··· Records shown

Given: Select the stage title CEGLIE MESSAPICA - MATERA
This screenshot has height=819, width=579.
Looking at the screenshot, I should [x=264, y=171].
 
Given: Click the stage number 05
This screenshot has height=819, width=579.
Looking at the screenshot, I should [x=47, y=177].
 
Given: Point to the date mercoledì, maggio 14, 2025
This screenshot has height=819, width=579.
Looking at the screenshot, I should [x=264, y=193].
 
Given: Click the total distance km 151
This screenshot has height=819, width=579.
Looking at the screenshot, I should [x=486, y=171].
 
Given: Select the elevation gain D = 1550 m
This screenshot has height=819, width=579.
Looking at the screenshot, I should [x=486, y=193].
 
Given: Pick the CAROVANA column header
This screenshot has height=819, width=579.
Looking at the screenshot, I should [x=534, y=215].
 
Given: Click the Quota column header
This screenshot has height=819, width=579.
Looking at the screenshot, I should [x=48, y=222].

······

**Exercise brief**
Rewrite all of the lines above, replacing every "Given" with "Instruction" and keeping everything else unchanged.

**Solution to this exercise**
Instruction: Select the stage title CEGLIE MESSAPICA - MATERA
This screenshot has height=819, width=579.
Looking at the screenshot, I should [x=264, y=171].
 
Instruction: Click the stage number 05
This screenshot has height=819, width=579.
Looking at the screenshot, I should [x=47, y=177].
 
Instruction: Point to the date mercoledì, maggio 14, 2025
This screenshot has height=819, width=579.
Looking at the screenshot, I should [x=264, y=193].
 
Instruction: Click the total distance km 151
This screenshot has height=819, width=579.
Looking at the screenshot, I should [x=486, y=171].
 
Instruction: Select the elevation gain D = 1550 m
This screenshot has height=819, width=579.
Looking at the screenshot, I should [x=486, y=193].
 
Instruction: Pick the CAROVANA column header
This screenshot has height=819, width=579.
Looking at the screenshot, I should [x=534, y=215].
 
Instruction: Click the Quota column header
This screenshot has height=819, width=579.
Looking at the screenshot, I should [x=48, y=222].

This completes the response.